Causey went before the school board on June 28 with a formal challenge regarding the book “The Giver” by Lois Lowry which was read aloud in a Grade 5 class at Scandia Elementary where Causey’s son was a student. Causey formally challenged the use of the book under Policy 605 and her appeal to the school board was her last resort through the district policy.

A district committee for challenged materials, however, did not support the parent after she objected to its use last spring, recommending that the challenge be overturned and the book be allowed to remain in use.

Causey maintained the book was inappropriate for students in Grade 5 because of references to sexual fantasies and infanticide.
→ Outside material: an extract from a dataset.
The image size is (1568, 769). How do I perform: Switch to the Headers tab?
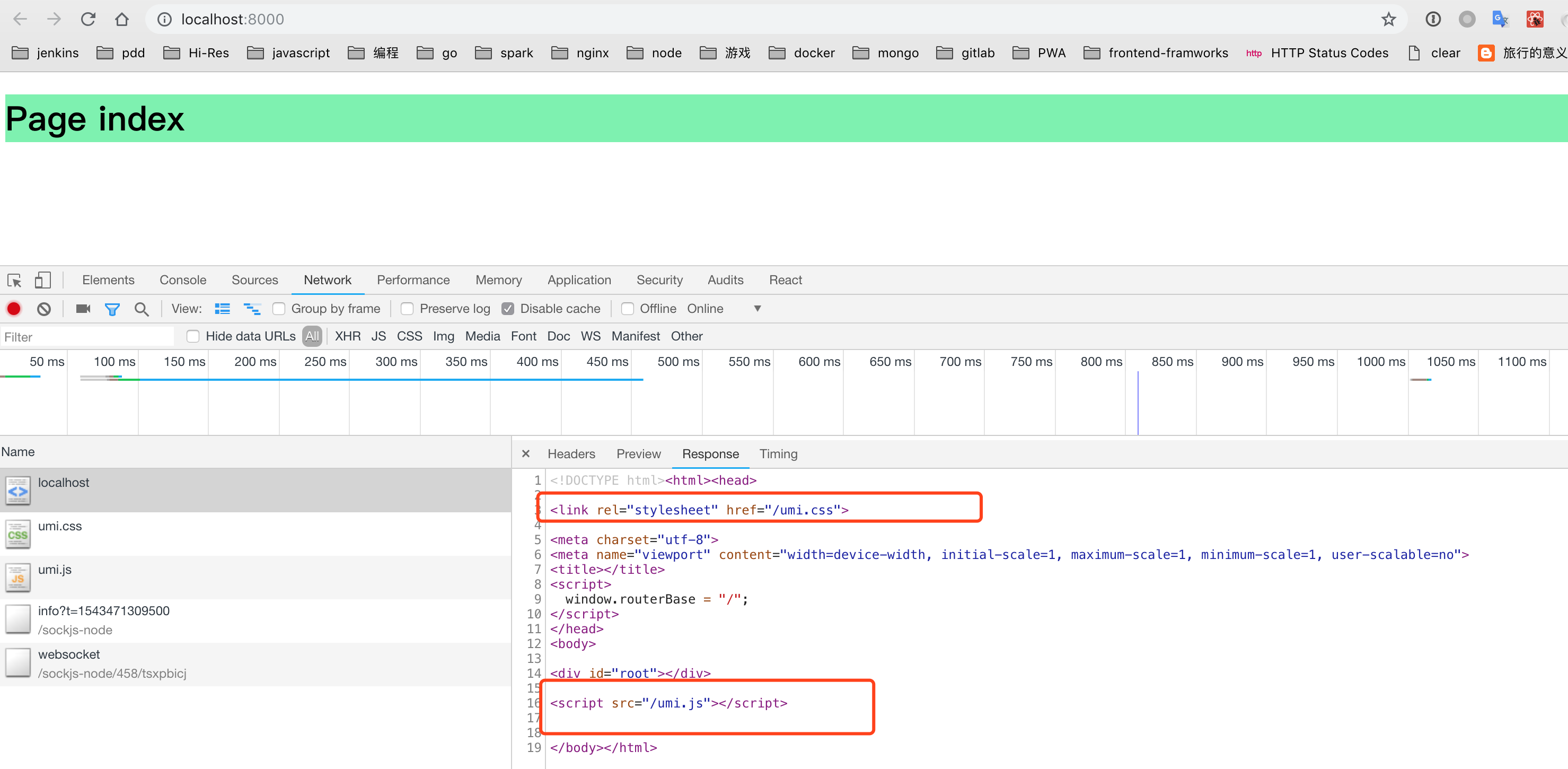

Causey did not go away empty-handed during the board’s regular meeting last week.

‘We screwed up.’

Board members and Superintendent Lynn Steenblock admitted the district dropped the ball by not informing Causey of the book’s use and that the book may be controversial.

Board President Bill Bresin said it has been district policy to let parents know when such material may be used and parents might have concerns.
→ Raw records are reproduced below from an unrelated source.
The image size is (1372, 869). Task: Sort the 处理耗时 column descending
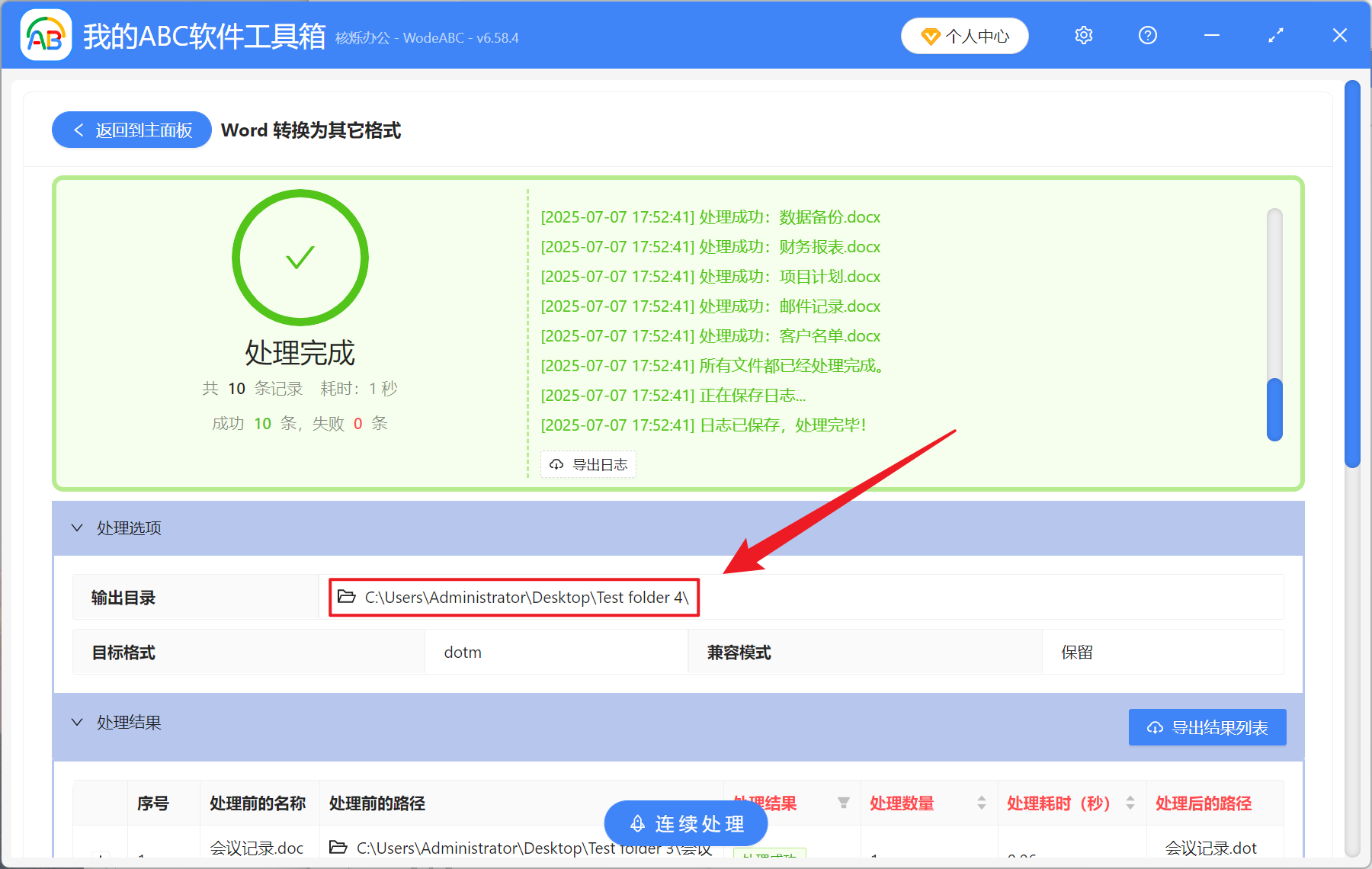tap(1130, 807)
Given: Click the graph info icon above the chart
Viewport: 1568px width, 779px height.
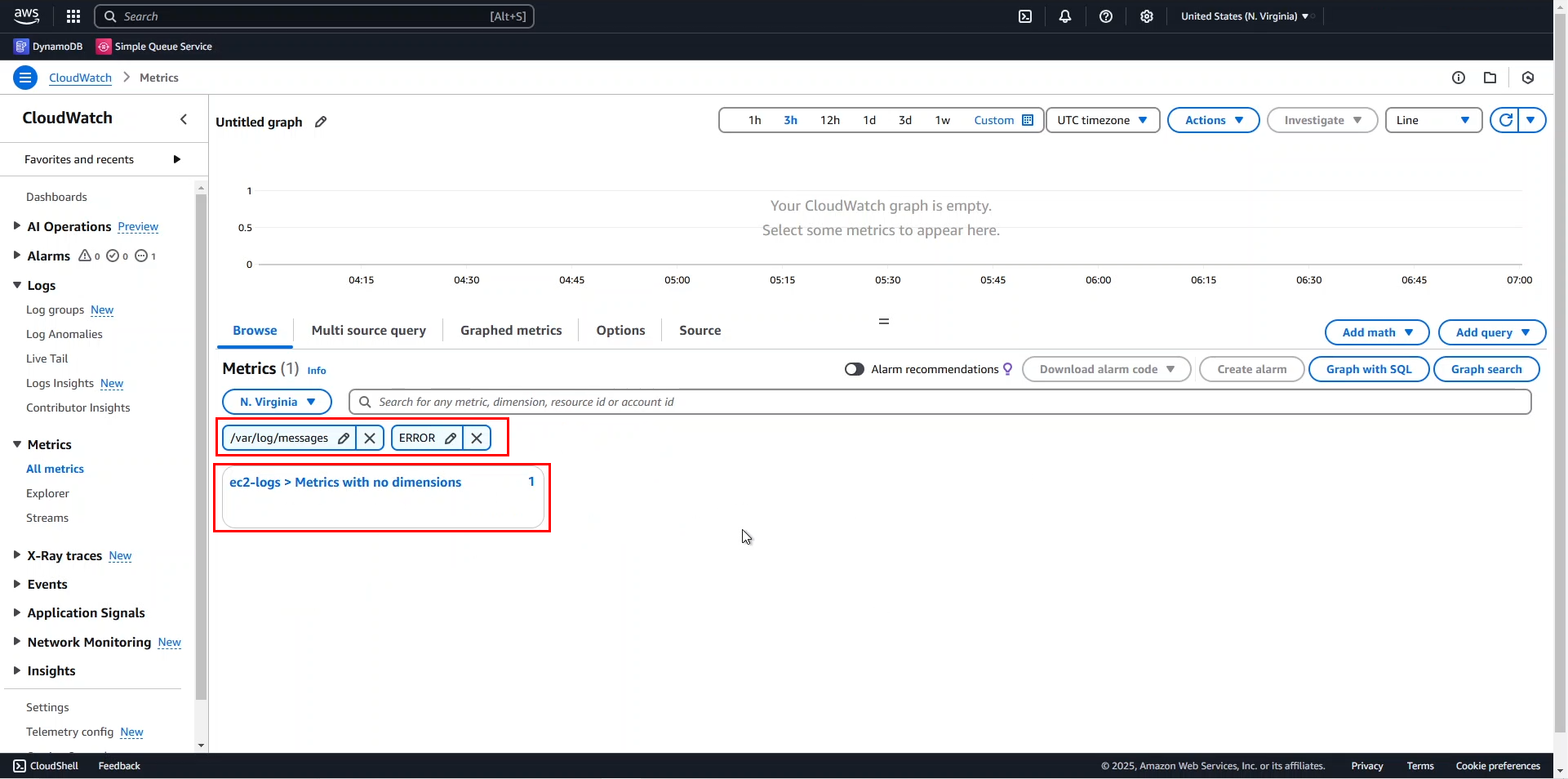Looking at the screenshot, I should point(1460,78).
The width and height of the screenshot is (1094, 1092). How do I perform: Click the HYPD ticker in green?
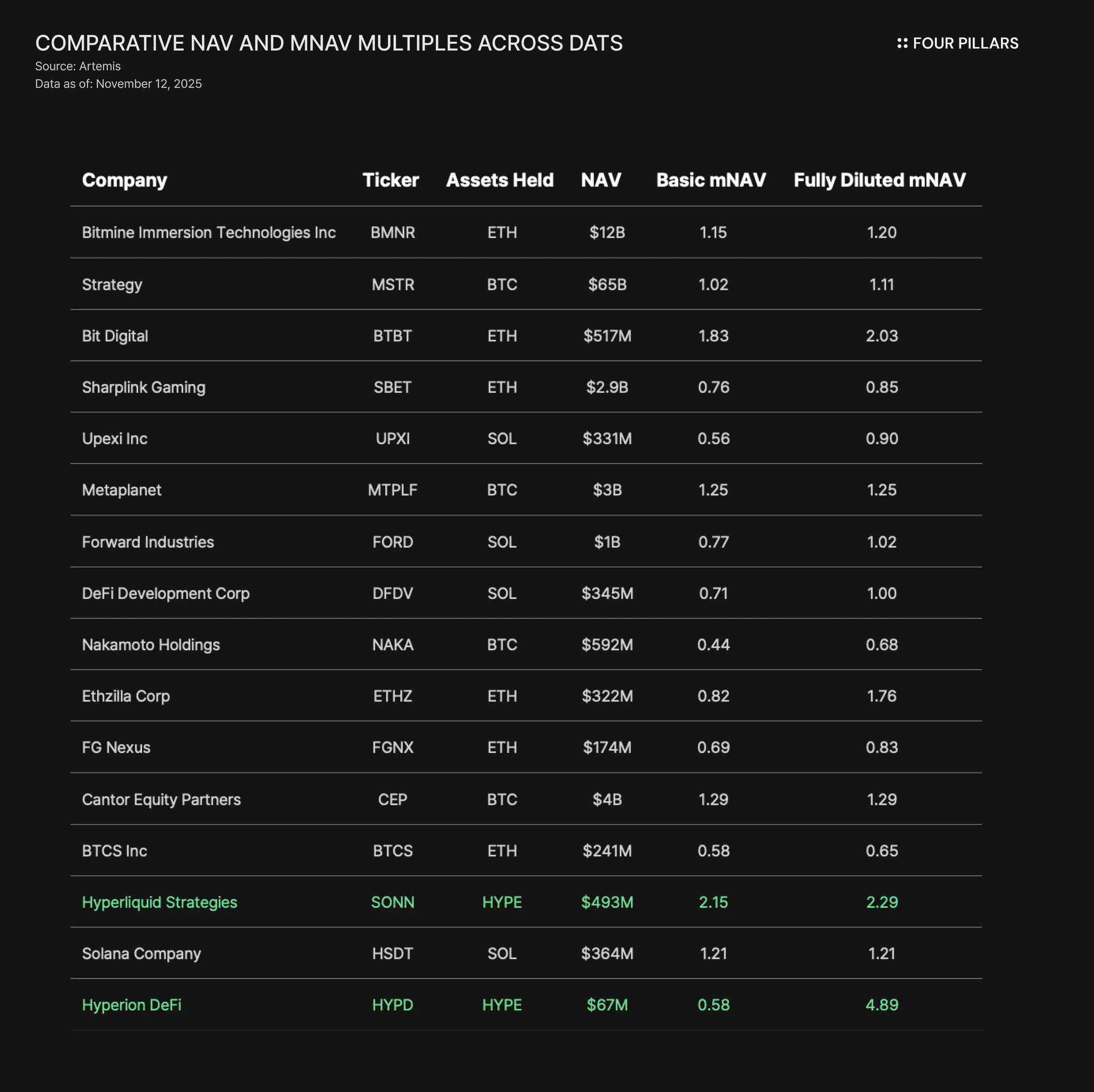(393, 1005)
Bresin and Steenblock both pledged that the district will do a better job in the future.

Steenblock said the district was “lax” in this instance. In other cases where sex education is involved, for example, he said the district was always proactive with parents when it believed any kind of controverial material may be taught.

“It’s an automatic our parents are notified,” Steenblock said.
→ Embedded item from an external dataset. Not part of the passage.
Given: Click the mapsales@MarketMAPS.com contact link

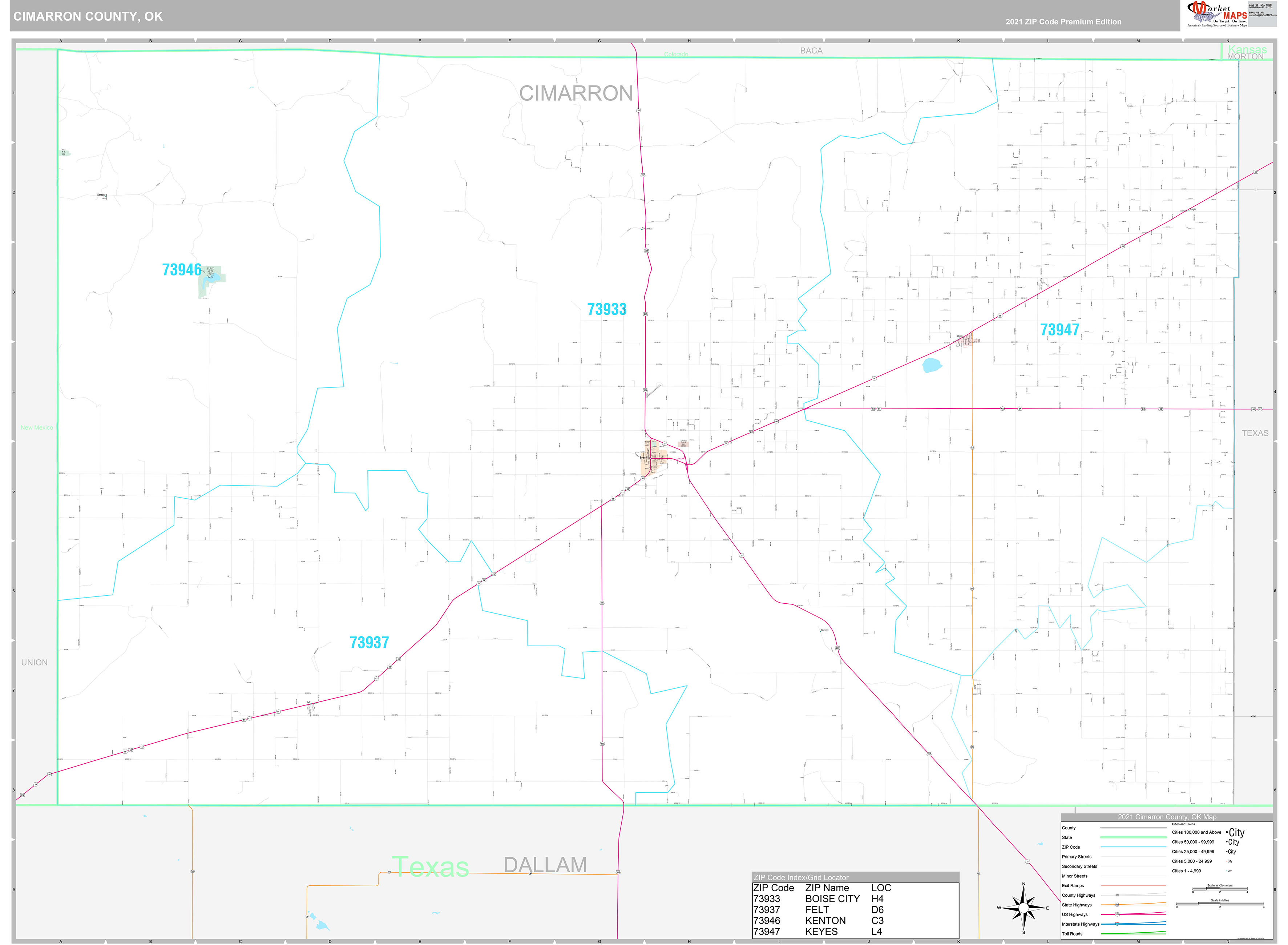Looking at the screenshot, I should click(x=1260, y=15).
Board member Joe Grafft was a bit harder on the board and administration.

After reading the book, Grafft said he would be concerned, too, as a parent, that the book was not appropriate at the Grade 5 level. He agreed with Causey that the book may work well at the junior high school level, but not at the elementary.

Grafft insisted that the parents need to be involved in knowing what curriculum pieces are being selected and in this case the parent was not informed.

By the time Causey became aware of the book’s use, the unit was half over, she said in June.

“We screwed up. We didn’t do that,” Grafft said of the notification process.

Book upheld

In the end, however, the school board was hesitant to go against its challenge review committee, but did agree to request that the board policy committee review Policy 605 as a top priority with regard to Causey’s concern for the committee make up and to insure the policy reflects the establishment of a process that provides reading lists to parents.

Member Rob Rapheal was the leading defender of Policy 605 and the committee process. He said he could not support any ban for the book.

He felt the book was appropriate after talking with other Scandia area parents and his daughter who had read the book while in Grade 5 at Scandia Elementary School.

Rapheal said he believed the book offered a lesson to push kids to learn to “think for themselves” and did not exceed boundaries of what is appropriate.

Member Eric Langness said his research of the book raised numerous “red flags” that it and the author were not appropriate for the fifth-grade level. With the American Library Association rating the book the 11th most controversial in the county, Langness said he could see little value in using it at the elementary school level.

“It’s not fifth-grade material,” Langness said.

When Langness opined that he did not believe kids that age could comprehend the material, Rapheal shot back.

“Then you underestimate our kids,” Rapheal said to Langness.

Members Dan Kieger and Grafft agreed the material was not appropriate for elementary students but were reluctant to ban it.

As a book to augment historical lessons related to Nazi Germany and World War II, member David Gay said the book was a “poor choice.”

In the vote to uphold the committee recommendation and send Policy 605 back to the policy committee, only Langness was opposed.

Support came from Bresin, Rapheal, Grafft, Kieger and Gay. Member Julie Corcoran was absent on Aug. 2.

Although the result was not what Causey desired, she said she would be willing to share her input with the policy committee when it takes up the review of Policy 605.

About the book

According to Wikipedia, the free encyclopedia, “The Giver” is a soft science fiction novel written by Lowry and published in 1993. It is set in a future society which is at first presented as a utopia and gradually appears more and more dystopic, so could therefore be considered anti-utopian.

The novel follows a boy named Jonas through the 12th year of his life. Jonas’ society has eliminated pain and strife by converting to “Sameness,” a plan which has also eradicated emotional depth from their lives.

Jonas is selected to inherit the position of “Receiver of Memory,” the person who stores all the memories of the time before Sameness, in case they are ever needed. As Jonas receives the memories from his predecessor—the Giver—he discovers how shallow his community’s life has become.

Despite controversy and criticism that the book’s subject material is inappropriate for young children, “The Giver” won the 1994 Newbery Medal and has sold more than 5.3 million copies.

In the United States and Canada it is a part of many middle school reading lists, but it is also on many banned book lists.